People in our church and folks from far and near heard of the plight and did what could be done: there were prayers, prayer chains, cards, calls, even some meals delivered. We waited and watched and prepared for the end. Then I received a call…maybe a miracle was in the works.

Now for years I’ve lived in between observing the miraculous and the disappointing. So often I’m left as a pastor to try to offer some explanation for the reasons prayers haven’t “worked”. I preach series of sermons helping people to give some purpose to the hardships of life. I’ve presided over funerals of children and teens and young parents. None of that has fit very neatly into my understanding pf prayer and miracles.

My youth was spent with Christians who sought miracles on a regular basis. We prayed, we believed, we claimed, we expected miracles. Sometimes there were great reports, sometimes there were intermediate reports of good news. We looked for good news wherever we could find it. Some of my friends began to believe that quoting certain Bible verses ensured success in prayer, and if you did not experience their success rates then you must not have faith. To tell you the truth, there were times when I questioned my own faith in the midst of some of our family trials and illnesses. There was even a time in my ministry when I was afraid to pray for healing or blessings for fear that I would have to explain what was going on when the best didn’t happen.

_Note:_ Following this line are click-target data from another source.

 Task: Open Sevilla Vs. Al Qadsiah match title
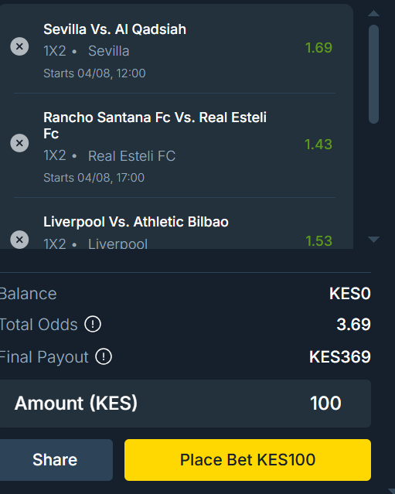[114, 29]
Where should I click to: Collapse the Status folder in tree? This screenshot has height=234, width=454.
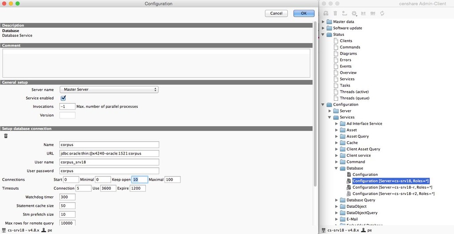(x=323, y=35)
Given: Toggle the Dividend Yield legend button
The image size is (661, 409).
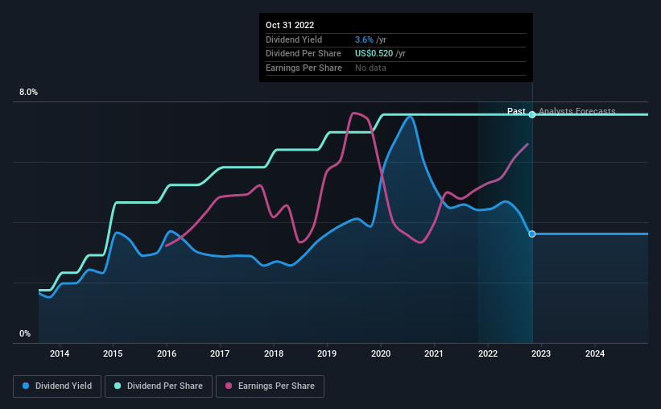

Over the years I’ve come to believe that sometimes miracles do occur. I really can’t explain them easily. Sometimes they come to people I really don’t believe should get them, some real scoundrels. Quite often they occur with people who don’t have the kind of faith one would expect. The very people we expect to receive miracles are the very ones who seem to be left off the list. So you can imagine my surprise and delight and even a little skepticism when I heard that a miracle might be in the making.

The doctors were just as surprised as any when the blood poisoning could no longer be detected, and the gangrene began to sluff off and new skin was produced. Day by day this loved one improved. The joy that invaded the family cannot be overstated. They have experienced a miracle. Hospice has been sent away! Praise God.

I got to thinking about this. Life brings with it some really difficult times. So much so that one cynical group of folks have printed up a bumper sticker that reads, “Fertilizer Happens”. I think we need a new bumper sticker that acknowledges that in a world of the unexpected, sometimes grace happens. Sometimes God touches us when we least expect it. Sometimes good comes to those of us who don’t deserve it. Sometimes a blessing comes our way and we didn’t do one thing to bring it about. Sometimes GRACE HAPPENS!

I really complain when bad things happen. I wonder if I celebrate as much when grace touches my shoulder, my family, my friends. I’ve begun to look around for more of the grace happenings in our world. As a friend and colleague, Lesley Rose, would say, “God is good, all the time. All the time, God is good.”